Are the funnel wars over?

LinkedIn has been abuzz all week as Walmart Health announced they're closing all 51 health centers in 5 states due to lack of profitability. Woah.


This comes after Walgreens shut 160 VillageMD clinics after losing $6B. And after UnitedHealth Group's Optum shut down its telehealth business, entirely. Triple woah.


But... is that the full story? Is it really that simple? Can healthcare providers rest on their laurels, finally? Will new entrants stop trying to fix healthcare?


...are the Funnel Wars over?


Our take? A few Funnel Battles have been won by legacy health systems. But the war isn't over. And acting like it is over is dangerous. Here's why...


We all know that primary care on its own isn't typically profitable; it's a feeder into higher-margin, down-funnel services. Walmart Health and VillageMD focused on primary care and other wellness services, knowing that primary care is a loss leader. But they expected to scale quickly (in Walmart's case) or ultimately build out the full continuum of care (in Walgreens' case). The model was supposed to be locking customers into a deeper relationship with primary care with the goal of increasing overall spend. Their down-funnel wasn't specialty care or surgery, it was shampoo and prescription orders.


More importantly, new entrants, especially retailers, aren't used to the healthcare reimbursement model. Among CPG brands, Walmart buyers are known as sharks who negotiate the lowest possible wholesale price, often to the detriment of CPG profitability. Could Walmart have used the same negotiation techniques with payers, using its size to negotiate reimbursements? Instead, Walmart Health focused on OOP payments for healthcare services, copy/pasting its 'everyday low price' model, but ultimately got caught up in reimbursement complexity, struggling to go beyond the "same old, same old healthcare" (according to Walmart Health's early creators). Other new primary companies also took the worst payor contracts just to get into the game, only to find out that was the game. BPD's Chief Strategy & Innovation Officer, Sasha Boghosian, shared his thoughts and advice on the importance of prioritizing payor negotiations in a recent article he authored on LinkedIn here.

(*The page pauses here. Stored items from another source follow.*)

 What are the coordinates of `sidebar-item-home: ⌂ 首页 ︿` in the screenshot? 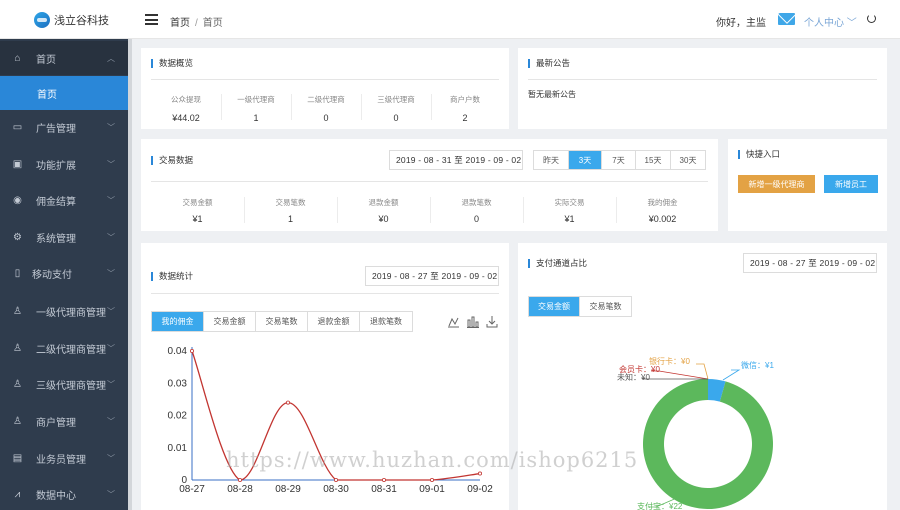 It's located at (64, 58).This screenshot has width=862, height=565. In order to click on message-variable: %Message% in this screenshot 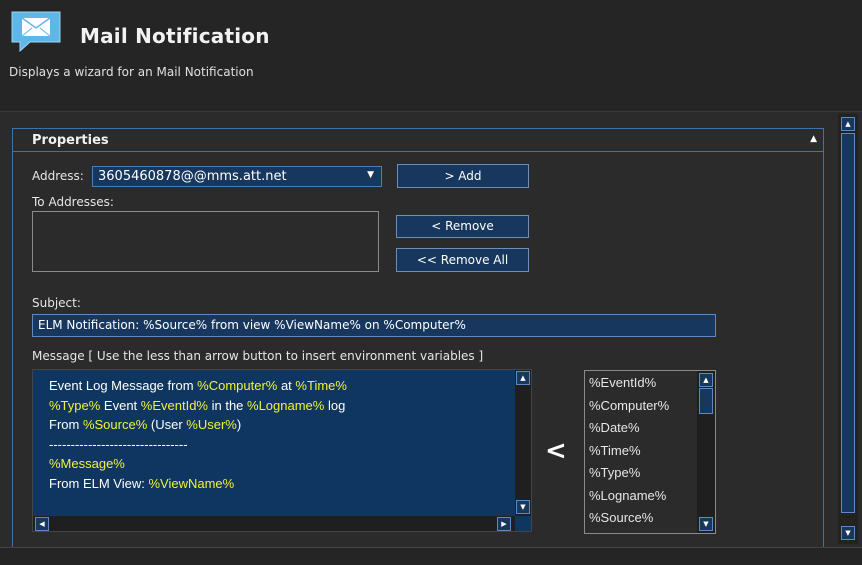, I will do `click(87, 464)`.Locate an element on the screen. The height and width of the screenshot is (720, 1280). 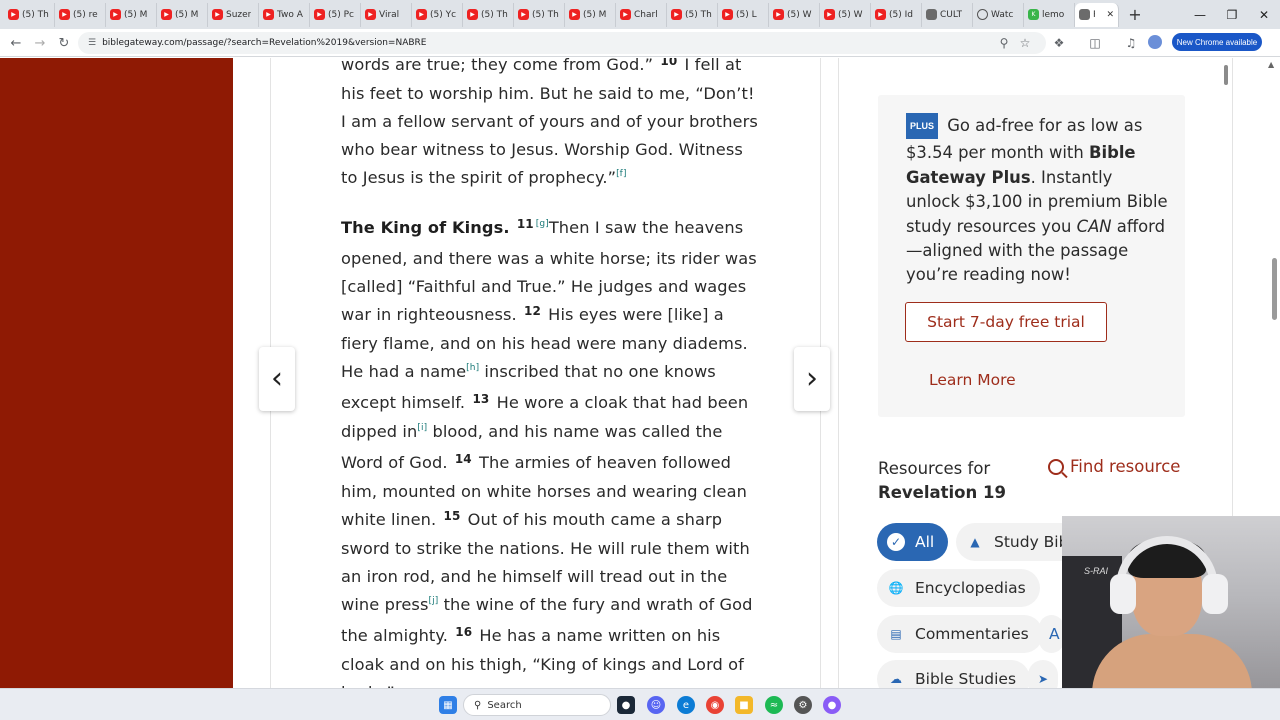
new-tab-button: + is located at coordinates (1135, 14).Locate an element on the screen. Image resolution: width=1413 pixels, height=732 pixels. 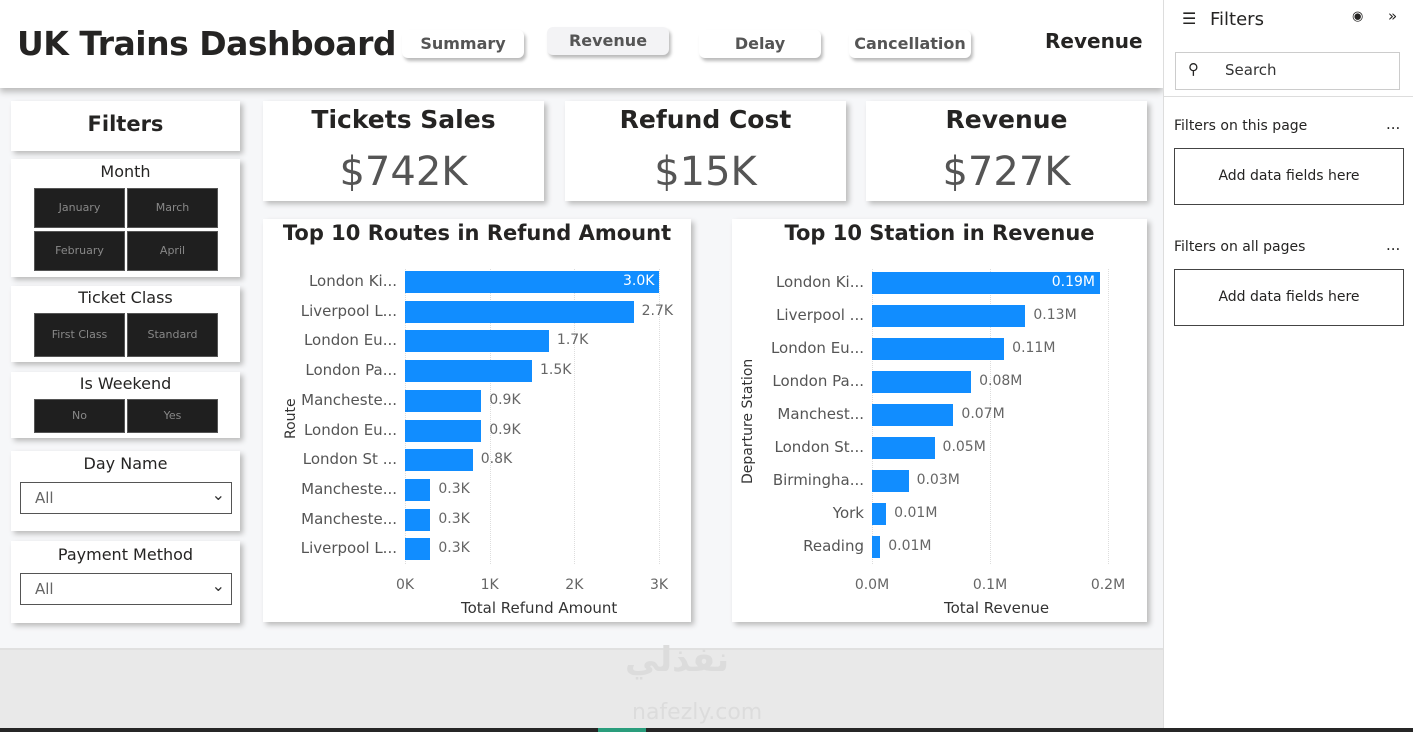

The vision (as shared at HLTH 2024) was inspiring: make healthcare as simple as shopping. But was that beautiful, consumer-centric vision backed by a business model that works in healthcare?


Granted, hindsight is 20/20. It's easy to sit here in May 2024 and say, "Of course, Walmart Health failed".


What's harder, and frankly far more important, is to ask: If Walmart can't succeed here, then who can?


Will Amazon's One Medical grow beyond its 2023 pool of ~836K members (and get past recent layoffs)? Will Apple finally live up to Tim Cook's vision of driving more change in healthcare than any other business?


The top of the healthcare funnel is still ripe for disruption. Costs have exponentially outpaced value. Consumers remain dissatisfied with the options on the table. New offerings have launched at high price points for the wealthy (e.g., concierge medicine, subscription models).


This is a classic opportunity for disruptive innovation. And the opportunity is still here.


If you're a health system, new entrant, or primary care provider, don't waste your breath celebrating the closure of Walmart Health, VillageMD Clinics, or Optum's telehealth offerings.


Instead, channel that energy into being the one to expand the funnel, create a better primary care offering, and drive profitability across the funnel.